Treating Common Cold & Flu with Chinese
Medicine
Common Cold, or Flu, refers to a variety of disorders characterized
by symptoms like headache, body ache, nasal congestion, sneezing,
sore throat, fever, and chills. In some varieties acute nausea,
vomiting and diarrhea occur. In healthy individuals, they are
generally mild and self-limiting. Therefore, most people only
experience it once or twice a year.
Chinese Medicine believes common cold/flu is caused by the invasion
of superficial layers of a body by Pathogenic Wind, accompanied
by Cold, Heat, Dampness, or Dryness. In susceptible individuals
the pathogen may penetrate into deeper levels of the body, affecting
the internal organs. The degree of penetration from an external
pathogen largely depends on relative strength of the pathogen
as well as the strength/weakness of the body’s resistance.

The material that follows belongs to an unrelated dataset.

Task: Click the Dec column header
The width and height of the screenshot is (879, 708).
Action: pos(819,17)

In ancient China, a great deal of attention was given to these
seemingly mild conditions, with an emphasis on prompt treatment.
The reason for this was that, in the early stage, common cold
or Flu resembles their more serious counterparts, infectious warm
febrile conditions.
Common Cold/Flu are generally predictable in their outcome, and
resolve quickly with correct treatment. The key to success is
timing – the earlier the intervention the faster the resolution.

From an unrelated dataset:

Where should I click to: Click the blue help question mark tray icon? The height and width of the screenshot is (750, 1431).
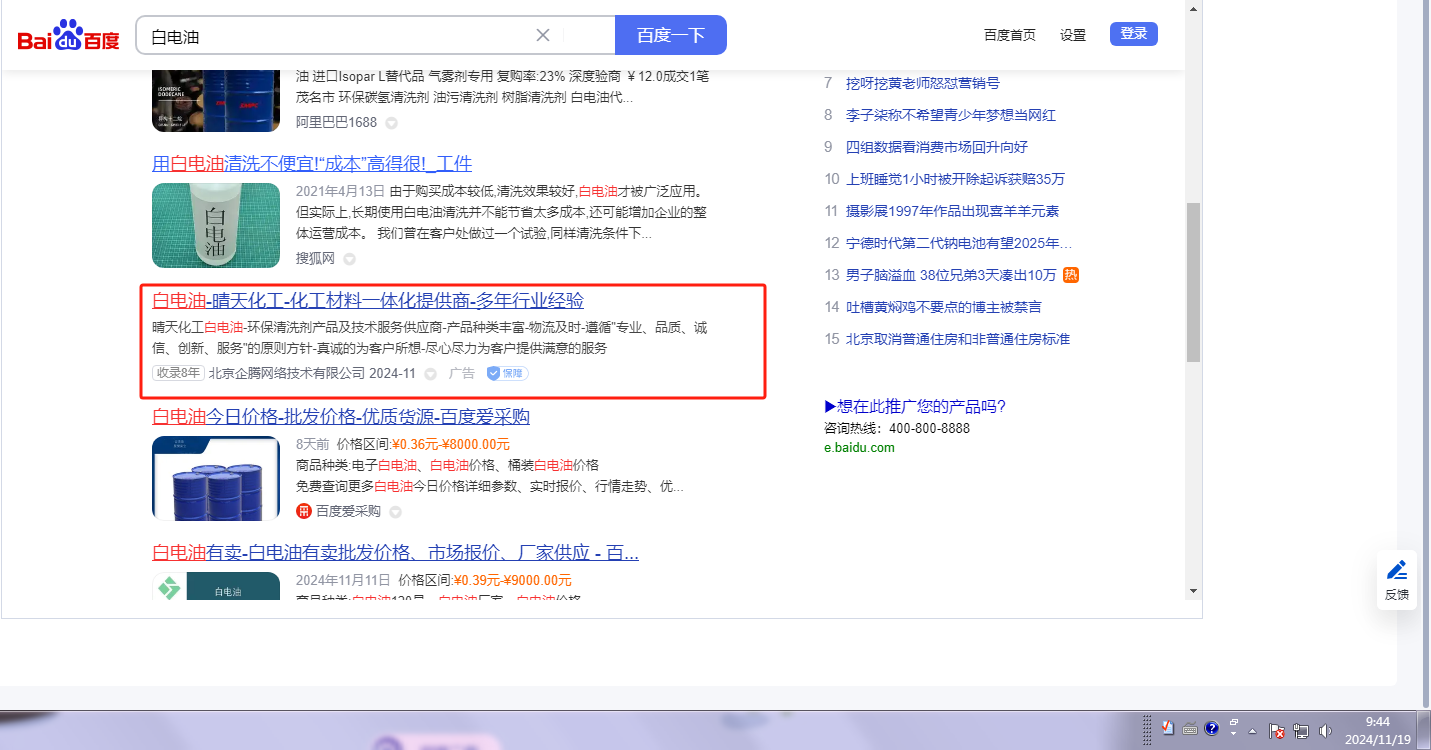[1211, 728]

However, if the incorrect treatment applied or if the patient
is frail or chooses to ignore the body’s signal through
illness, the pathogen may progress further into the body and lodge
in the internal organs, which leads to migraine headache, sinusitis,
ear infection, acute bronchitis or pneumonia, or experience as
the “cold never really went away”.
The way Chinese Medicine diagnoses and treats common cold or
Flu is based on the differentiation with specific clinical features.
1. Wind Cold Pathogen:
• Acute simultaneous fever and chills with the chills more
prominent that the fever
• Occipital headache
• No sweating
• Muscle aches, neck stiffness
• Nasal obstruction or runny nose with thin watery discharge
• Sneezing, cough or wheezing with watery mucus
Herbal Formula: Ginseng Powder to Overcome Pathogenic Influences
Folk remedies: Fresh Ginger Tea, Scallion soup, and Perillae
leaf tea could warm the body and expel the cold pathogen.
2. Wind Heat Pathogen:
• Fever with mild chills or no chills, mild sweating
• Sore, dry or scratchy throat
• Headache
• Cough with thick or sticky mucus
• Nasal congestion, or nasal discharge which is thick and
yellow
Herbal Formulas: Honeysuckle and Forsythia Pill or Mulberry leaf
and Mum flower Pill
Folk Remedies: Mentha tea, Echinacea tea, Mulberry leaf tea,
Cilantro soup, fresh pear, grapefruit, and ECT. those herbs could
help the body to cool the heat and reduce the toxicity of virus
and bacteria.
3. Wind Damp Pathogen:
• Fever with chills
• Headache and body ache with heaviness sensation
• Stomach pain
• Nausea and vomiting
• Stomach ache with diarrhea
Herbal Formula: Agastache Powder to Rectify the Chi
Folk Remedies: Orange peel tea with fresh ginger, miso noodle
soup, dried prune tea with fresh ginger. For severe diarrhea brewing
sliced fresh apple with green tea is effect to stop the watery
diarrhea.
4. Wind Dry Pathogen:
• Dryness is the main feature, particularly in the nose,
lips, mouth and throat
• Cracked lips
• Nose bleeding
• Headache
• Dry cough with little or no mucus
• Often occur during the Autumn and early Winter
Herbal Formula: Mulberry Leaf and Apricot Kernel Decoction
Folk Remedies: Steamed fresh pear with honey, lotus root juice,
fresh water chest nut with sugar cane, dried persimmon with mulberry
leaf soup, white tremellae mushroom with rock sugar… to
moist the dryness and strengthen the Lung function.
Above descriptions are common types of clinic pattern one’s
experience. Therefore, the earlier the diagnosis and treatment,
the less the possibility of illness. Any treatment is recommended
being under a Chinese medical practitioner’s advice.